## What to do
Your task is to copy every line of the entries that holds the word "agent".

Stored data

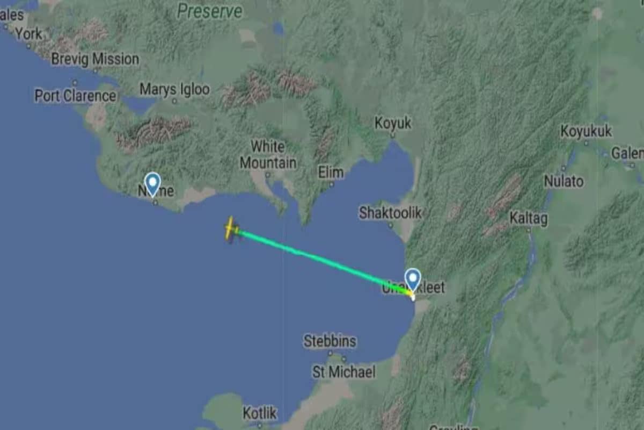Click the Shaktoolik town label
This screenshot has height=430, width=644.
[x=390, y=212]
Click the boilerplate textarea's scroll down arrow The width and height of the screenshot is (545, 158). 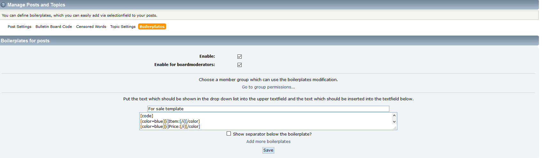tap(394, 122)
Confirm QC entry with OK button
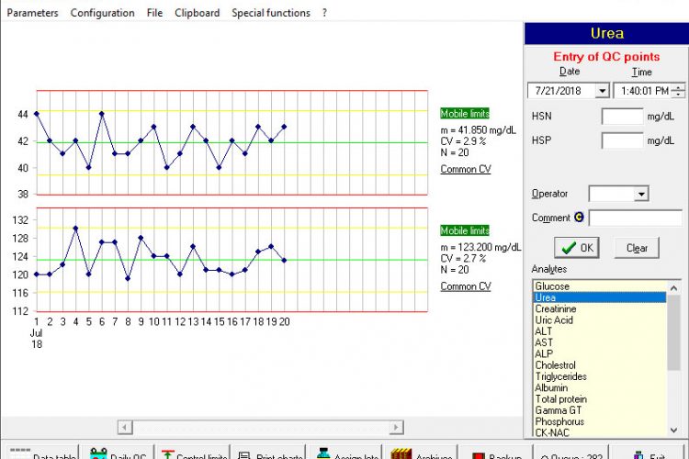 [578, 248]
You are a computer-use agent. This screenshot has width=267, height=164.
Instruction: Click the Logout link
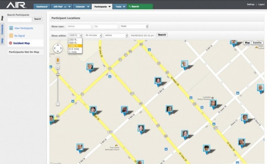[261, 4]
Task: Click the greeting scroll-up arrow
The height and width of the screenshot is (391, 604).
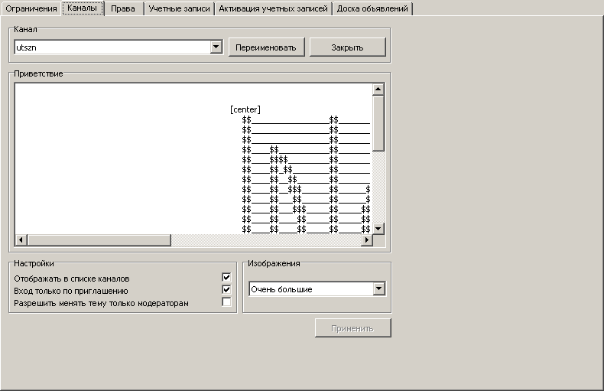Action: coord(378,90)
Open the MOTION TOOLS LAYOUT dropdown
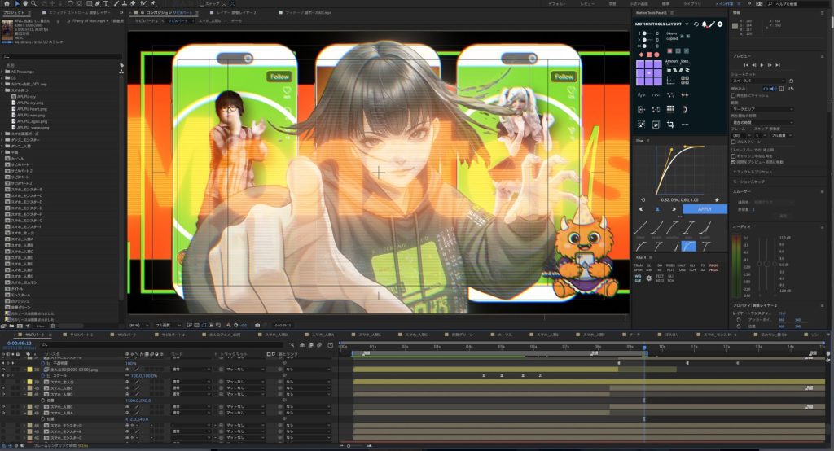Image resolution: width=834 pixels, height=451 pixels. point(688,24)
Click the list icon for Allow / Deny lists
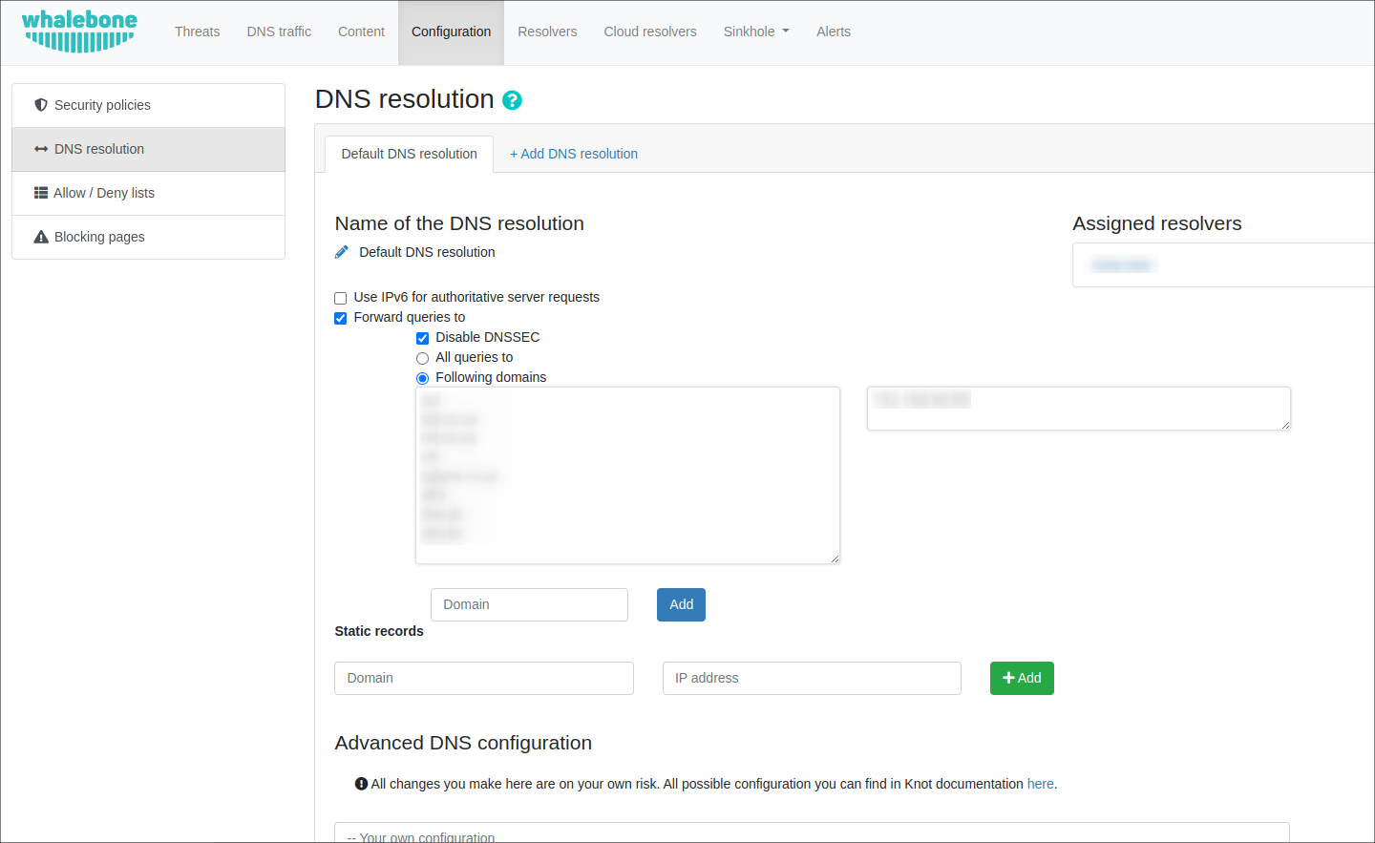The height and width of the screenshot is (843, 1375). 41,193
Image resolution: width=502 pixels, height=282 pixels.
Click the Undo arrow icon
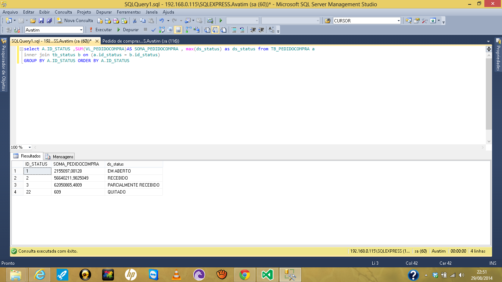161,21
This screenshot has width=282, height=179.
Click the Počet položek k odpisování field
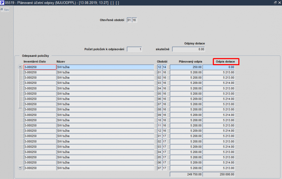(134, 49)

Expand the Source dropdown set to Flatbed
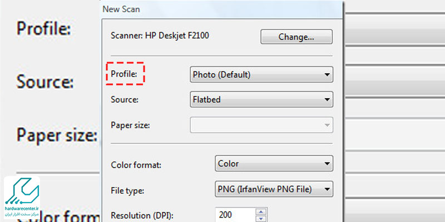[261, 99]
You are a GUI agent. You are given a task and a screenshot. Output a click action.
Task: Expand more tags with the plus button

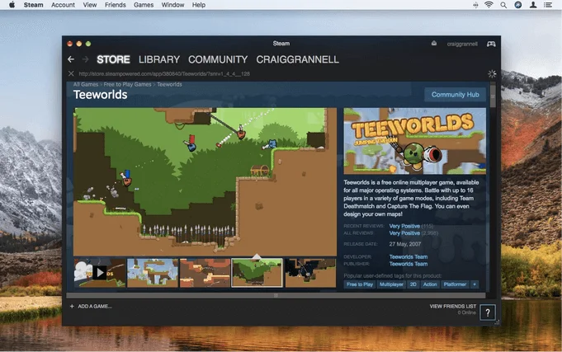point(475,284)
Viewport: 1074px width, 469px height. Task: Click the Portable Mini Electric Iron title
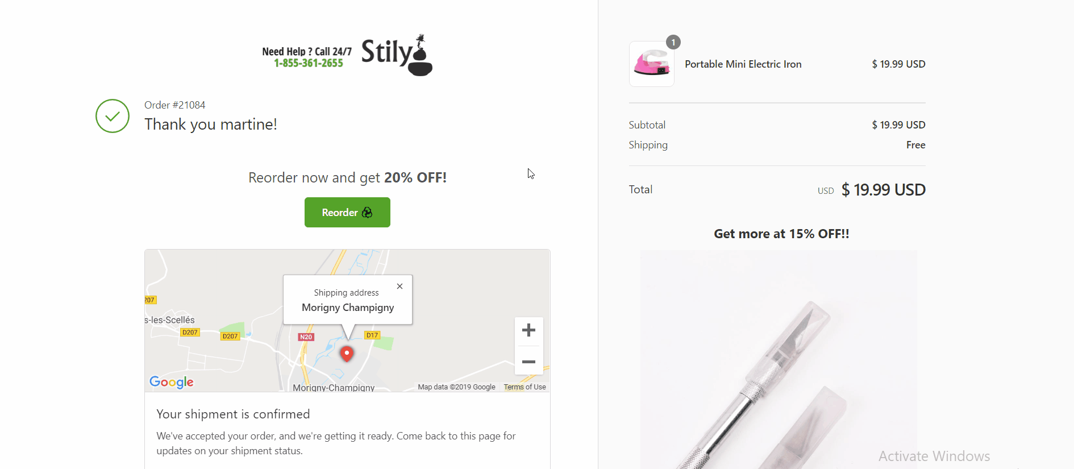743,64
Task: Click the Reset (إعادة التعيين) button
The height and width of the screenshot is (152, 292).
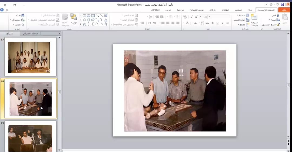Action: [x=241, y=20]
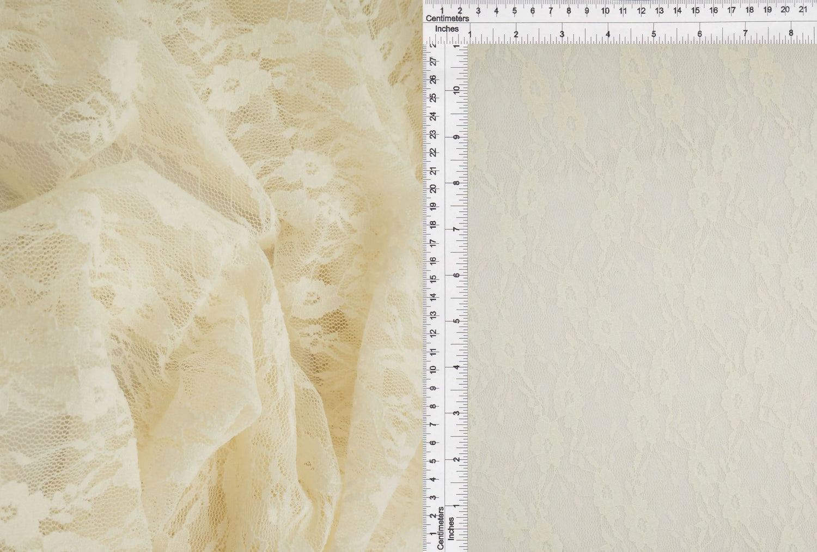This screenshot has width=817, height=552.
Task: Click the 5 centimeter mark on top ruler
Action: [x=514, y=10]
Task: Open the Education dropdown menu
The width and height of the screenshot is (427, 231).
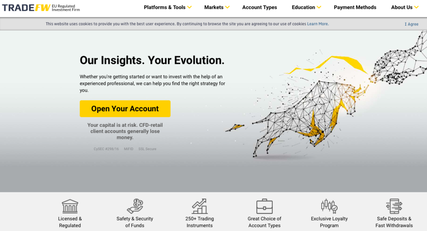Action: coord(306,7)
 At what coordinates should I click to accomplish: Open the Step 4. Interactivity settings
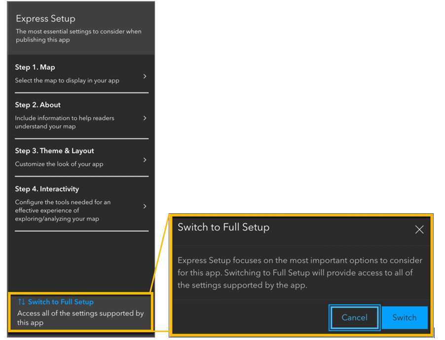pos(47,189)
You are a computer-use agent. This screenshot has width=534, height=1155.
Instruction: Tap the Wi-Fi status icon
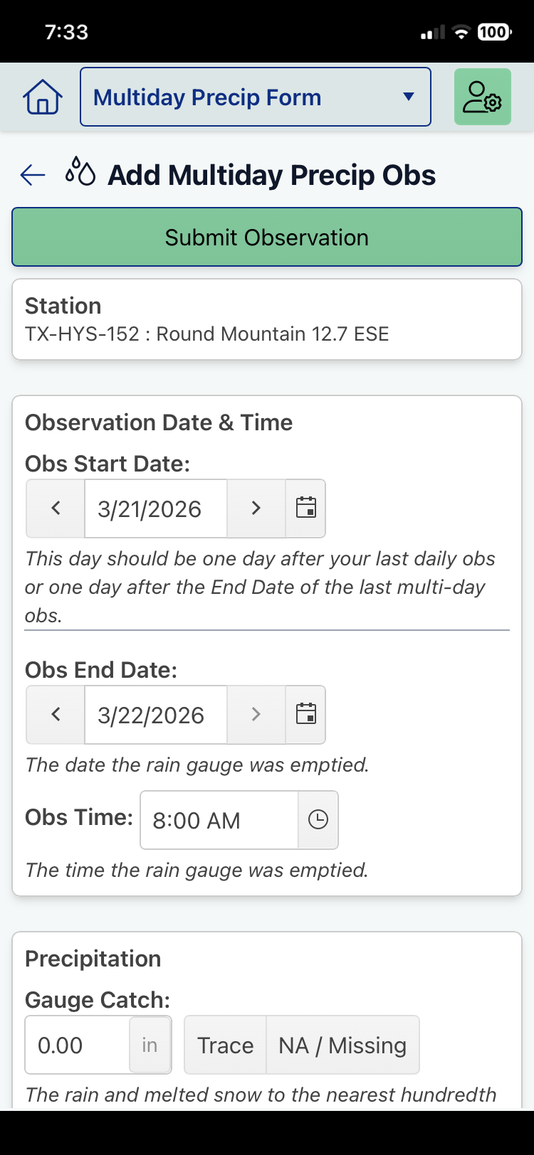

## Result of the task
You are a computer-use agent. This screenshot has width=267, height=164.
You are a GUI agent. You are given a task and a screenshot. Output a click action.
You are a computer-use agent. This screenshot has width=534, height=1155.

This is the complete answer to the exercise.